Please note I do not recommend PMs as an investment. I do believe 70-642 they'd make life a little easier during the start of a SHTF and well after (not much in between). As I recall people seem to complain (as I did as a youngster ) about the dealer mark up....."too much" I hear the cries. You see when I was 20 years old and working full time as a police officer and going to college full time I use to buy Canadian Maple. Leaf $5 silver one ounce coins. My local dealer charged me $5.90 plus tax and so it came to $6.25 most of the time. He didn't care if I bought 1, 5 or 20 he always charged me that same per coin mark up and it really bugged me. So much so that after 300 or 350 coins I quit. Over two years I bought from him and no break, but today I can't complain.


----------



## alterego (Jan 27, 2013)

I have been buying and selling silver since 2003. American silver eagles sell out every year. And every year it is used as a marketing ploy.


----------



## Ripon (Dec 22, 2012)

Thank you. I knew this but I find silver bugs often refusing to admit it. Some think it's the EOTWAWKI each time.



alterego said:


> I have been buying and selling silver since 2003. American silver eagles sell out every year. And every year it is used as a marketing ploy.


----------



## PatriotFlamethrower (Jan 10, 2015)

Silver Eagles are fine to own. But WTSHTF, and the U.S. dollar instantly turns into toilet paper, the best type of silver to own are the pre-1965 U.S. half-dollars, quarters, and dimes. Why is that? Because the average Joe probably doesn't have a clue what the hell a Silver American Eagle is, but just about EVERYBODY knows that pre-1965 U.S. coins are 90% silver.

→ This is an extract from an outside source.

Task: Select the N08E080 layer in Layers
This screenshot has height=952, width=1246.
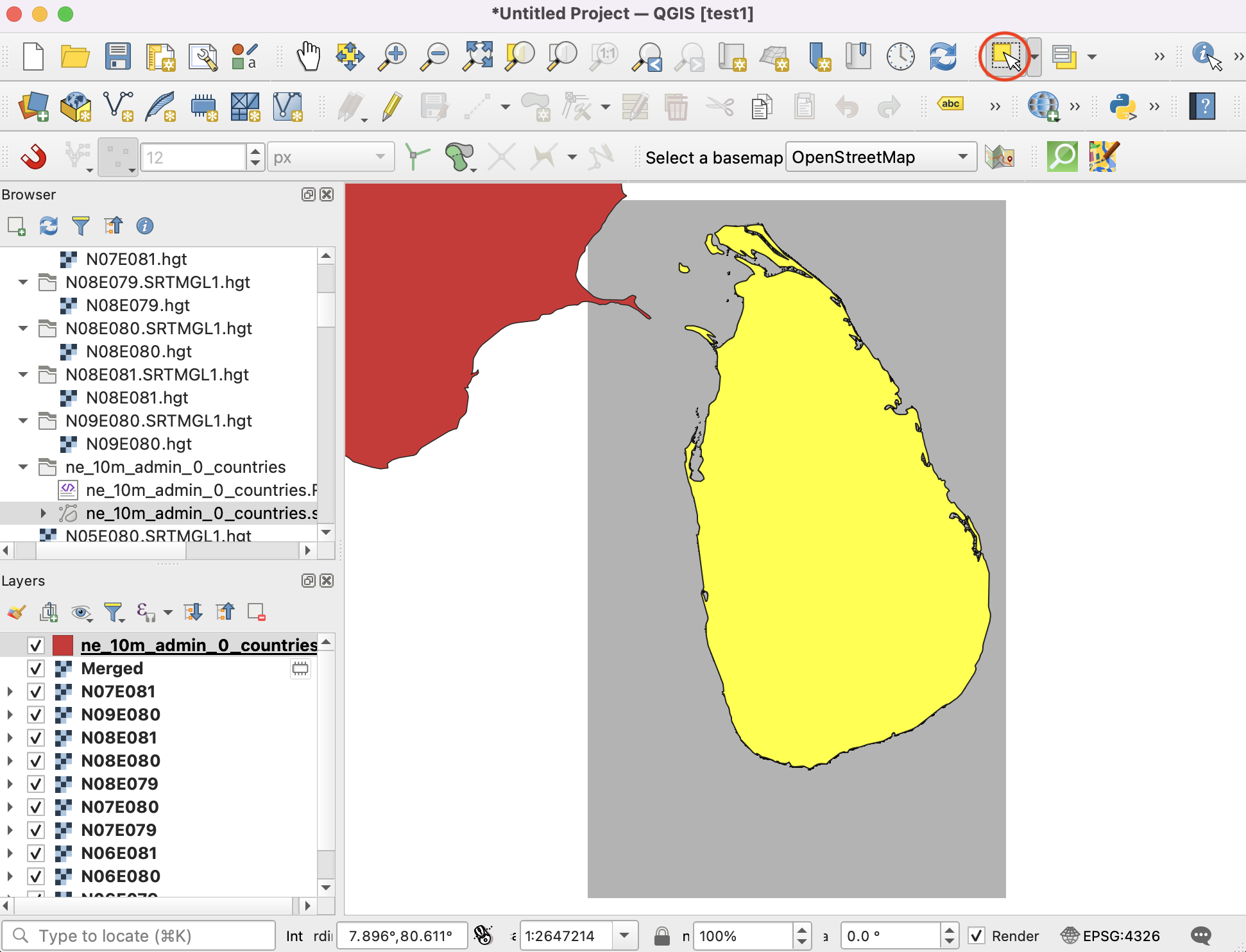Action: 121,761
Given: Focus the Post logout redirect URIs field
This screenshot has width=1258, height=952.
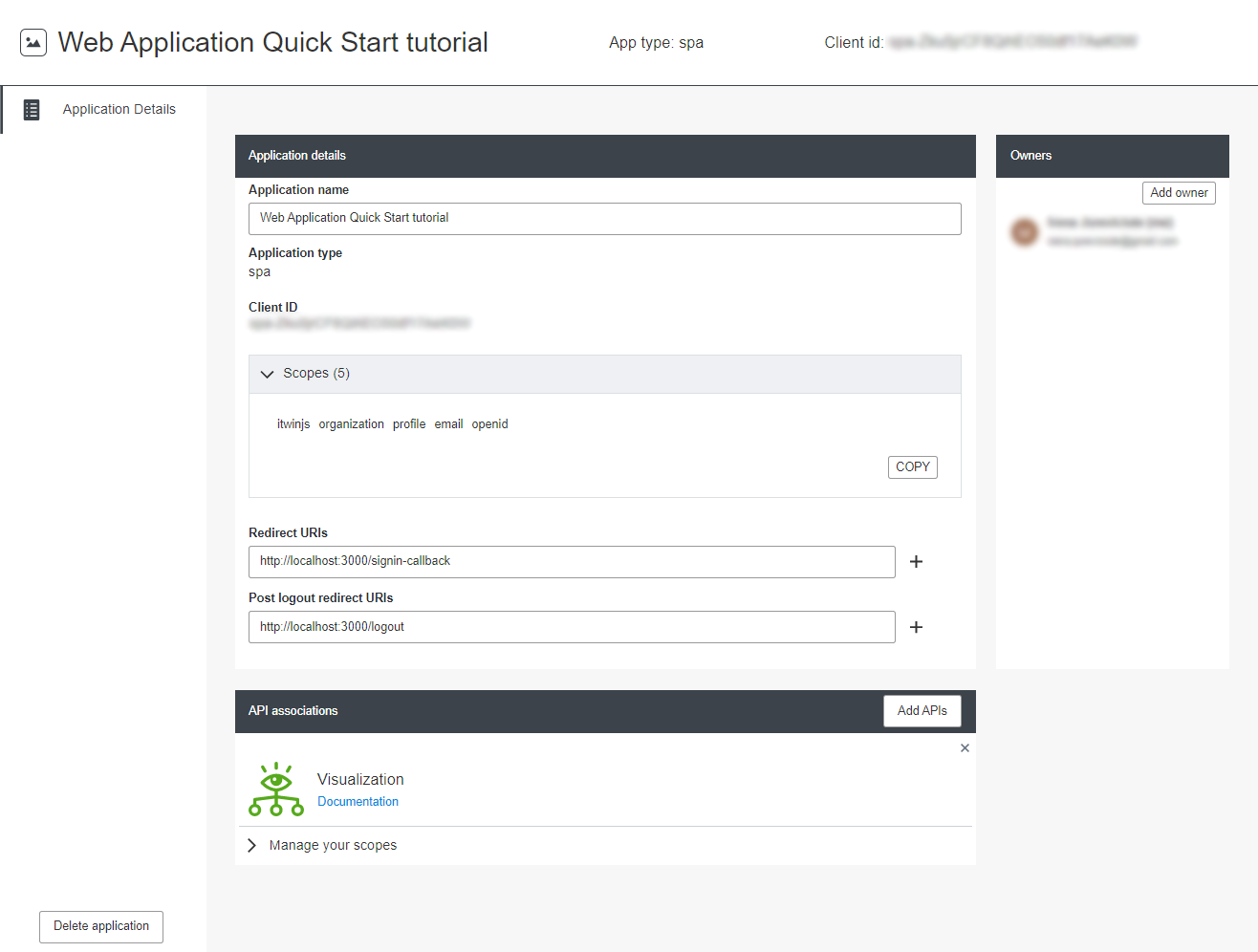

So collect those Franklin half dollars, Washington quarters, and Roosevelt and Mercury dimes. The markup is a lot less than the SAEs, so you get more bang for your buck, too.


----------



## sideKahr (Oct 15, 2014)

Pre-65 coins are fine. But my guess is in a currency crisis, people will learn PDQ what has value, and that includes SAEs.


----------